• **Tasks**
**a)** According to the text on early Soviet leadership, who was the first Head of State of Soviet Russia?
**b)** From the text on early Soviet leadership, repeat the passage starting with "I recently read" and going on through "answer more comprehensively.".
(Supplied text Opens)
It was clear that Stalin was in charge after the exile of the United Opposition in 1927/28, and he unofficially had control over all of the Members of the Politburo, as most of them were his "puppets". I have some questions around the power of Stalin and the post of General Secretary. Was the General Secretary viewed as the formal head of state as Stalin, Khrushchev and Brezhnev held this post during their power? If so, why was Lenin never the General Secretary in the early 20s? Did Stalin set the precedent of Secretary being the leader? If the Secretary was not the head of state, who official leader of the Soviet Union while Stalin was in the Secretary post?

refrezziatto

I recently read Stephen Cohen's Bukharin and the Bolshevik Revolution: A Political Biography, 1888-1938, so I will attempt an answer but completely understand if the mods don't consider this an informed-enough response, or if someone with academic credentials can answer more comprehensively.

The early Soviet period (essentially the 1920s) was characterized by a somewhat informal structure that was largely centered around the Politburo (Political Bureau, a sort of leadership committee for the Bolshevik/Communist party), of which there was a changing roster of full and candidate members who would vote on various proposals that governed the party, and thereby the USSR itself. Each would often hold other official posts (e.g. Stalin was the General Secretary of the party itself, Grigory Zinoviev was head of the Communist International, Nikolai Bukharin was the editor of Pravda, the main Bolshevik newspaper). Lev Kamenev was a Politburo member and actually the first Head of State of Soviet Russia, but he was still only one of a series of Politburo members with an equal vote. Keep in mind that the early Soviet period was characterized by a lot of ad hoc ersatz leadership activities. The Russian Civil War led to what has been called "War Communism," or the suspension of formal clerical and governmental procedures in favor of doing whatever was necessary for the Red Army to triumph over the White (anti-communist) forces. This meant requisitioning grain and supplies instead of taxation, for example.

The Bolshevik (later Communist) party was not a disciplined, homogeneous organization throughout the 1920s, but was a coalition of people in trade unions, intellectuals, professionals, and others with various agendas and plans, and this period in the USSR was almost nothing like the later centralized Stalinist autocracy that would follow. Keep in mind that part of the reason Tsarist Russia was rocked by major revolutions in 1905 and 1917 was the backwardness and disorganization of a feudal monarchy unable to handle problems of the modern industrialized world. After the revolutions and the Civil War, the Communists essentially had to rebuild society, nearly from scratch, and they improvised and argued and debated, but at times didn't even have the power to enforce policies uniformly.

After the Red/Bolshevik victory in the Civil War, the Politburo was officially a majority-rule coalition of leaders, including Trotsky, Stalin, and Bukharin, but Lenin, as the main organizational hero of the October Revolution and the preeminent Bolshevik, was often deferred to. There were debates and disagreements, but party unity was paramount. The revolution and civil war had played out between the various revolutionary entities that dotted Tsarist Russian, including Mensheviks (who had split from the Bolsheviks decades prior), SRs (Socialist Revolutionaries) and various anarchist groups. Part of what led the revolution to victory was the cohesion of the Bolshevik (later Communist) party. Factionalism and division were considered to be harmful to the Soviet project going forward, and so while there were disagreements about policy, the Politburo and other Bolshevik leaders tended to outwardly support what's known as "The Party Line" and project a picture of unity.
(Supplied text Closes)
(Collected data Opens)
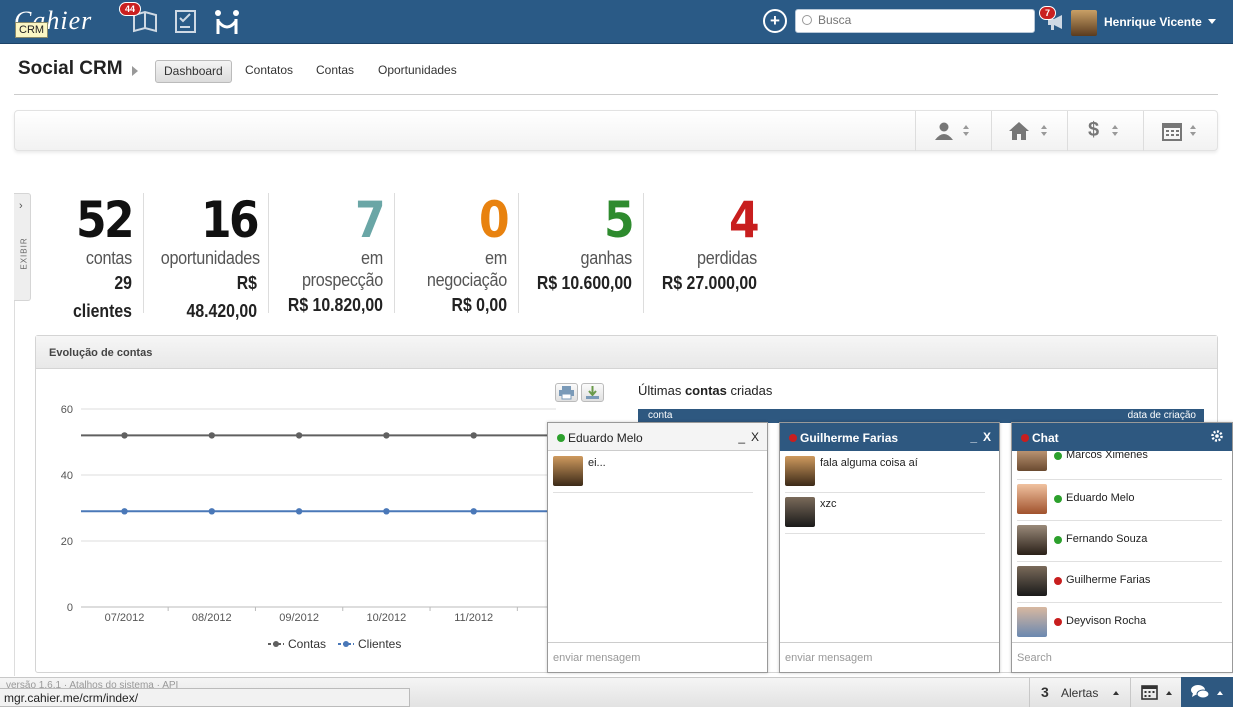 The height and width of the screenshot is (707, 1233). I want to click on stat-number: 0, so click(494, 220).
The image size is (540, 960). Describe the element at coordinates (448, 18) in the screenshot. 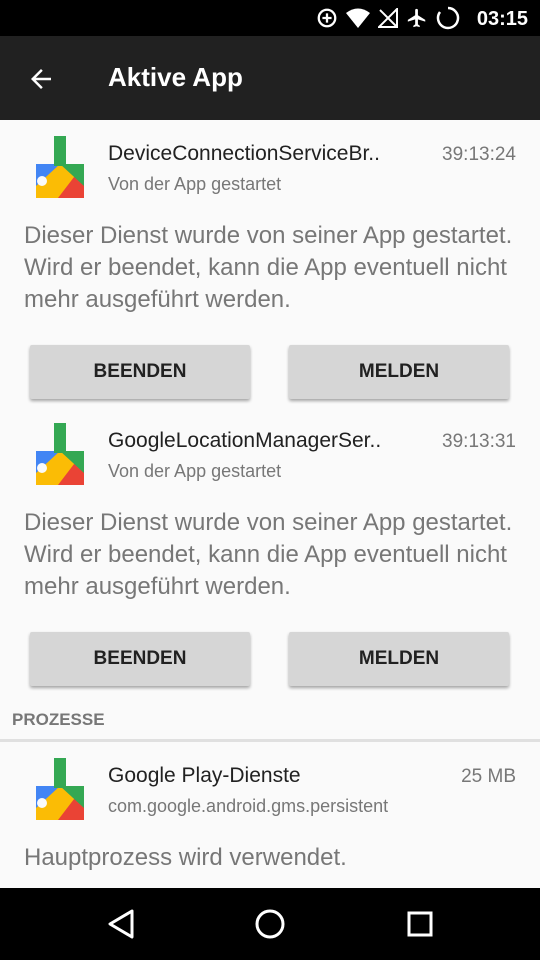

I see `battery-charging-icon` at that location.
(Collected data Closes)
• **Set of answers**
**a)** Lev Kamenev

**b)**
I recently read Stephen Cohen's Bukharin and the Bolshevik Revolution: A Political Biography, 1888-1938, so I will attempt an answer but completely understand if the mods don't consider this an informed-enough response, or if someone with academic credentials can answer more comprehensively.